College Mathematics Linear Algebra and Analytic Geometry

It is to find his extremely linear independent part group.

Necessity.

If a1....an and b1....bn equivalent, then they can be represented linearly with each other.

Either x is taken from la, then x can be changed by a1....An linear representation. Since A1....

An can be made by B1....bn is expressed linearly, so x can also be represented by b1....bn is expressed linearly, so x also belongs to lb.

So LA is included in LB.

In the same way, if X belongs to LB, then X also belongs to LA. So LB is included in LA.

Since LA and LB are subsets of each other, LA=LB.

Sufficiency. If la=lb, then, take x from la, and x also belongs to lb.

Since A1....An belongs to LA, then A1....An also belongs to LB.

Since A1....An belongs to LB, and each AI can be defined by B1....bn is linear, so vector group a can be represented linearly by b.
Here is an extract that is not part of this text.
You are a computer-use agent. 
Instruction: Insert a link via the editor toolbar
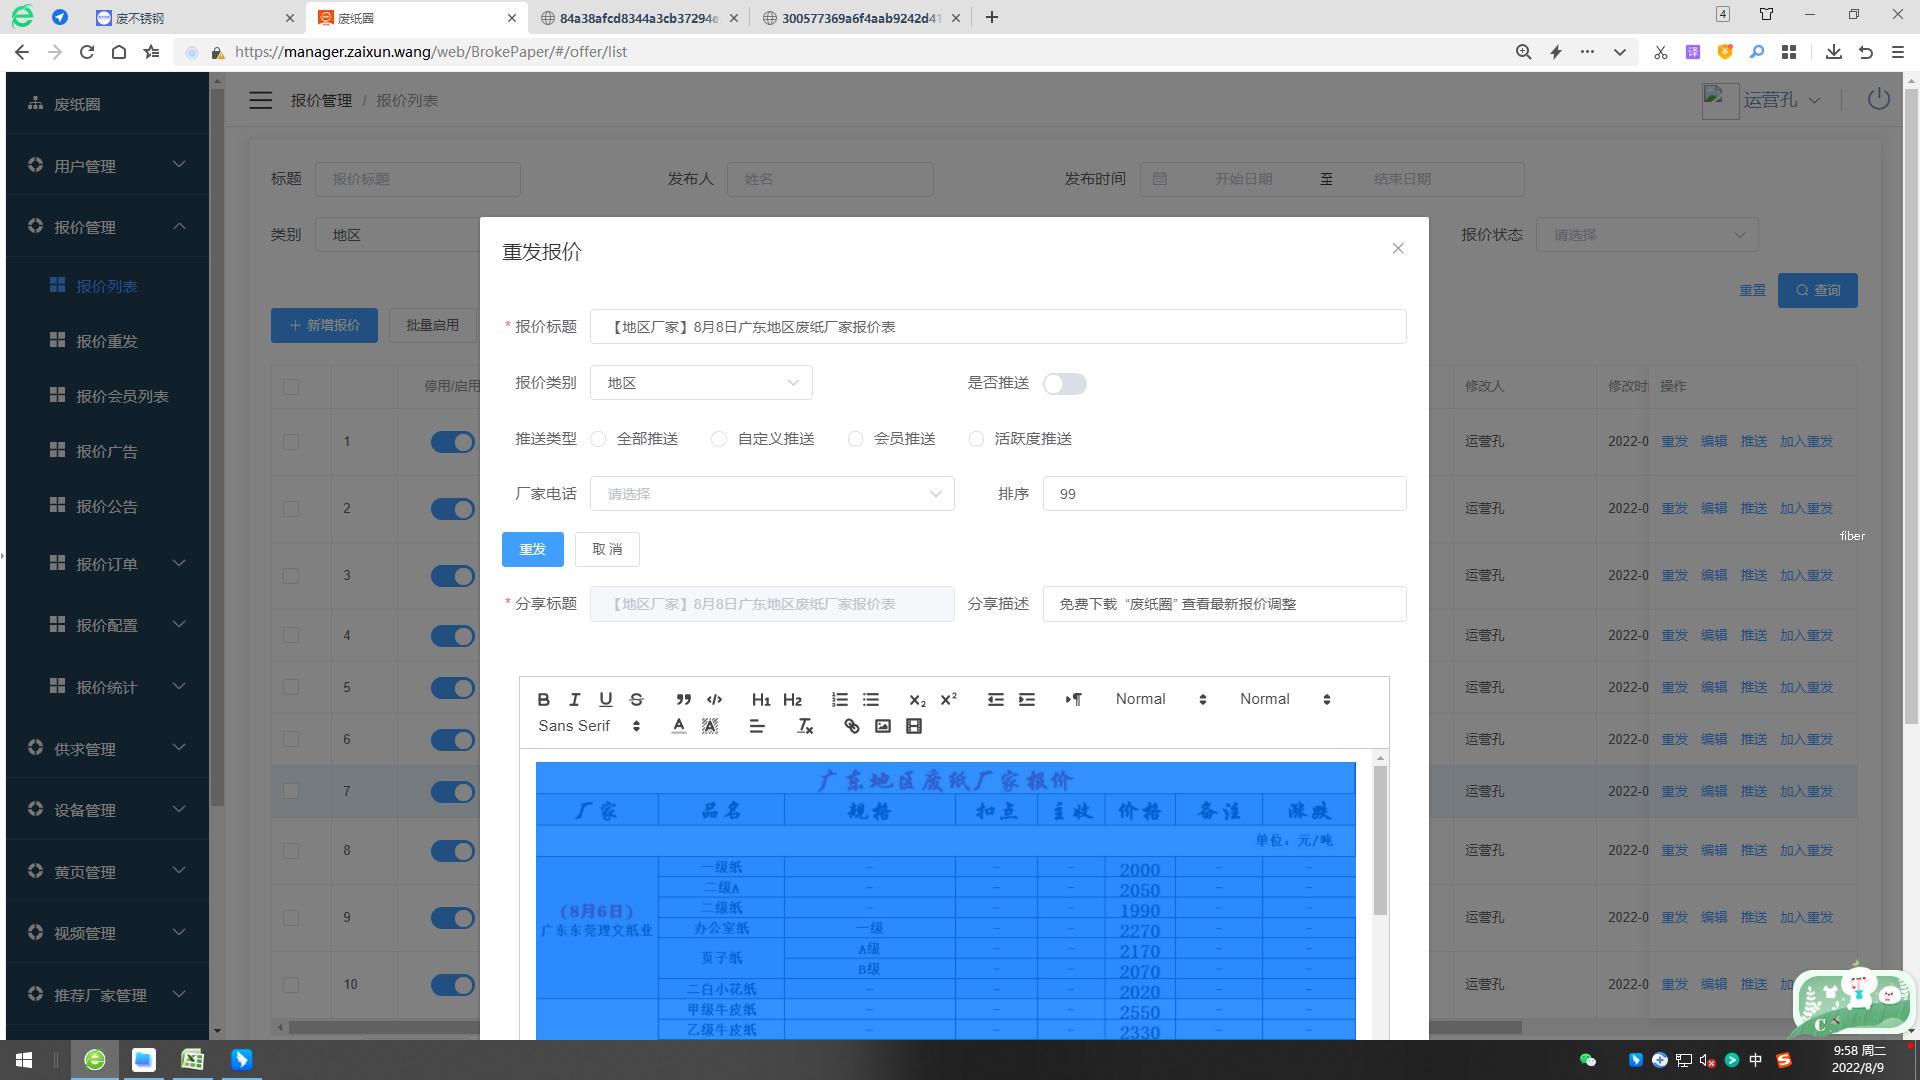(851, 727)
In the same way, the demonstrable vector group b can also be represented linearly by a.

So A is equivalent to B.

1+x+。。x n-1 is solved as i i=1,2,3., n then n=1 because ( 1+x+. x^n-1）（x-1）=x^n -1

f1(x n)+xf2(x n)+xn-2fn-1(x^n)=(1+x+..x^n-1)g(x)

Bring in the above equation with i.

f1（1）+ω1f2(1)+.n-2fn-1（1）=0

。f1（1）+ωn-1f2(1)+.n-1^n-2fn-1（1）=0

Examining the above system of linear equations, the coefficient determinant is the Van der Mon determinant, so the coefficient determinant is not 0, i.e., there is only a zero solution.

So f1(1)=f2(1)=..=fn-1(1)=0

That is, the sum of the coefficients is 0

This is the definition ,,, definition,。。 Where's your question?

A is irrelevant, the rank is k, and the rank of b is also k, so it is also irrelevant.

The reverse is wrong, and the counter-example is given.

a:(1,0)

b;(1,0,0,0)

If a is not related above, then B is not related, which is correct.

Here's a counter-example:

a(0,0）

b(0,0,1,0)

It's the same question as the one just now, right?

Necessity. Set A1....An is a maximally irrelevant group, then any A can be represented linearly by it. Counter-evidence. Let for a certain a, there are two linear combinations such that .

a=k1 a1+..kn an=u1 a1+..un an, ki and ui are not exactly equal, then.

k1-u1)a1+..kn-un)an=0, where a certain (ki-ui) is not equal to 0, then ai can be expressed linearly by its banquet covector, and a1....An is extremely Li Yinda has nothing to do with the group contradiction.

Sufficiency. Since each A can be represented by A1....An linear representation, a1....An must contain the largest irrelevant group of the vector group omega. Just prove A1....An is linearly independent. Anti-Harassment Evidence Law.

If correlated, an AI can be linearly represented by the rest of the vectors. Establish.

a=k1 a1+..0 ai+..kn an

then a= ai+ a1+.0 ai+..kn an)

k1 a1+..ai+..kn an, which is the only contradiction with a linear representation.